| DESCRIPTION OF THE TASK |
The required output is all lines below that contain the word "left".
+++ DATA SHOWN +++
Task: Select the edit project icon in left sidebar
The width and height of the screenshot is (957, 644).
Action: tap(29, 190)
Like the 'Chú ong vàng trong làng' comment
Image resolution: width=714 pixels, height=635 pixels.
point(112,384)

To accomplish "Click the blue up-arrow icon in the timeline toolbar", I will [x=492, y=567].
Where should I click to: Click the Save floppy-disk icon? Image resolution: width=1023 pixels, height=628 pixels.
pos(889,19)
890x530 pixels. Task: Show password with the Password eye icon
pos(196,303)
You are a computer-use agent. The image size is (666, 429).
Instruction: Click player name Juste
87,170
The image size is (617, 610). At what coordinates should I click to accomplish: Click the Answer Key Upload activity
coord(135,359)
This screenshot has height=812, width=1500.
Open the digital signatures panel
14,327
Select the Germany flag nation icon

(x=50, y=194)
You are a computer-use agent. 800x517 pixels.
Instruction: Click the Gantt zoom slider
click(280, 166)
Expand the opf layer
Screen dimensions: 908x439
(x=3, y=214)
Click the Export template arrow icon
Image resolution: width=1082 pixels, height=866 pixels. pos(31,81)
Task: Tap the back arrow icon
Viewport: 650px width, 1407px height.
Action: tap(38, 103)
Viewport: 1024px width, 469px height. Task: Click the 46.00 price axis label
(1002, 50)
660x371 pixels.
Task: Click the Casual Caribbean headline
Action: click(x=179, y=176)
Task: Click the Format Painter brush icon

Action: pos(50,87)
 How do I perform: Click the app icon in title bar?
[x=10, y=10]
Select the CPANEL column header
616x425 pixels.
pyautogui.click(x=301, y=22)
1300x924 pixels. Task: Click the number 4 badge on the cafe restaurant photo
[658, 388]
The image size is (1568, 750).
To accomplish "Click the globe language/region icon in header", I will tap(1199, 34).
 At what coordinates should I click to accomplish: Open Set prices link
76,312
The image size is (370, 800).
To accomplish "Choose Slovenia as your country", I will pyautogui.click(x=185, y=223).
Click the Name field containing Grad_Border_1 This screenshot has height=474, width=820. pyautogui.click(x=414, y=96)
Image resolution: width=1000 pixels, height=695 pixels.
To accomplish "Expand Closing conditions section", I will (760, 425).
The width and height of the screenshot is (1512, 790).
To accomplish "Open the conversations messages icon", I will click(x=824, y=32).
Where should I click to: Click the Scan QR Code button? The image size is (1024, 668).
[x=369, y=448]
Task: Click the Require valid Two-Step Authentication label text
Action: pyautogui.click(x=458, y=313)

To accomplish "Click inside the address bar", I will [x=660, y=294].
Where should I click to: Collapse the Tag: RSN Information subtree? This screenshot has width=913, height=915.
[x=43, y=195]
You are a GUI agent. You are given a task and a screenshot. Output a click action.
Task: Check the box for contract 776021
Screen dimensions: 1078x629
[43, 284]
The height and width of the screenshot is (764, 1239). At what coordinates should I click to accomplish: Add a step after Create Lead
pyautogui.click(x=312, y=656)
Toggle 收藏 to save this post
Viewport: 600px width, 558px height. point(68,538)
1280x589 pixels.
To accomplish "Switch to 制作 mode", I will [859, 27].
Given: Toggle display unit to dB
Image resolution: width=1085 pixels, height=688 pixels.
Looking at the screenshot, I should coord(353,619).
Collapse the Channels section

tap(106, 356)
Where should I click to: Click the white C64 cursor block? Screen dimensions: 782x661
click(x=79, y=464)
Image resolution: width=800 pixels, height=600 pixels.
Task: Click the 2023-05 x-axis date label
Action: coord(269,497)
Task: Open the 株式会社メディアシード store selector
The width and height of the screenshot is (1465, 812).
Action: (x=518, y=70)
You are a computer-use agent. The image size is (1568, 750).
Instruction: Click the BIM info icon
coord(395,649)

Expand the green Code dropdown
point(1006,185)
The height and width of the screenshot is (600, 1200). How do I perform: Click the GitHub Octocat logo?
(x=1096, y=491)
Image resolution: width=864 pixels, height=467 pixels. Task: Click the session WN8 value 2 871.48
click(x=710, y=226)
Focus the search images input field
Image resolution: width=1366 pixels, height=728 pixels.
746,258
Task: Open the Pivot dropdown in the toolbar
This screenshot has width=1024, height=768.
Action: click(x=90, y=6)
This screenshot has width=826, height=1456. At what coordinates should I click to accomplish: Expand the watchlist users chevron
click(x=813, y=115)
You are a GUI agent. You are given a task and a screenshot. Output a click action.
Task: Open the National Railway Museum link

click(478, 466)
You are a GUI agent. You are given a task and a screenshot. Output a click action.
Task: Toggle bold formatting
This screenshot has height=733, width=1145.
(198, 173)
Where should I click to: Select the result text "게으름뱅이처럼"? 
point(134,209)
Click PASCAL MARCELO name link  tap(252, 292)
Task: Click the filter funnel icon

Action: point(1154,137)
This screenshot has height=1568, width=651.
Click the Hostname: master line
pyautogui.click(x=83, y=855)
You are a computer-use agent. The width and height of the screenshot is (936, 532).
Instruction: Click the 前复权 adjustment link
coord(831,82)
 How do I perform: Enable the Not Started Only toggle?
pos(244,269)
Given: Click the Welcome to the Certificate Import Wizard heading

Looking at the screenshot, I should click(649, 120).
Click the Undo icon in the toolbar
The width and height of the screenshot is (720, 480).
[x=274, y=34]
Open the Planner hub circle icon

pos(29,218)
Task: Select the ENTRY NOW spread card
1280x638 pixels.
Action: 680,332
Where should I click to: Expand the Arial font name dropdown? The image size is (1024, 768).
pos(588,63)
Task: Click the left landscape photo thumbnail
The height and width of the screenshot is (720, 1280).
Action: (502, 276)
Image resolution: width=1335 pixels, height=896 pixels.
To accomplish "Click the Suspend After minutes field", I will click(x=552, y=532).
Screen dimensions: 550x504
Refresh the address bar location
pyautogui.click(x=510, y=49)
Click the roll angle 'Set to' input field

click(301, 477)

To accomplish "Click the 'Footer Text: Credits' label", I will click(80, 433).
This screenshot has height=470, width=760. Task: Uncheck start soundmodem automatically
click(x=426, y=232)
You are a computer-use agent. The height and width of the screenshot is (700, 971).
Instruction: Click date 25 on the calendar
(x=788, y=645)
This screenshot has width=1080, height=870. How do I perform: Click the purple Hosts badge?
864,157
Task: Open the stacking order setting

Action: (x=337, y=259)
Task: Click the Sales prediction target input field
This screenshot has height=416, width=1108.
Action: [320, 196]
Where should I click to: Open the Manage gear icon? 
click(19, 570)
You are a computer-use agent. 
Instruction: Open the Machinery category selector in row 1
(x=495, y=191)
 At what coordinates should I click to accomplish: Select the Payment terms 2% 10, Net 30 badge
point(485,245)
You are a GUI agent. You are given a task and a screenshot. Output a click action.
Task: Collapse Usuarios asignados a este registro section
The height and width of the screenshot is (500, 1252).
+++
| SOLUTION TO THE EXERCISE |
Task: Select the edit project icon in left sidebar
Task: Click the left landscape photo thumbnail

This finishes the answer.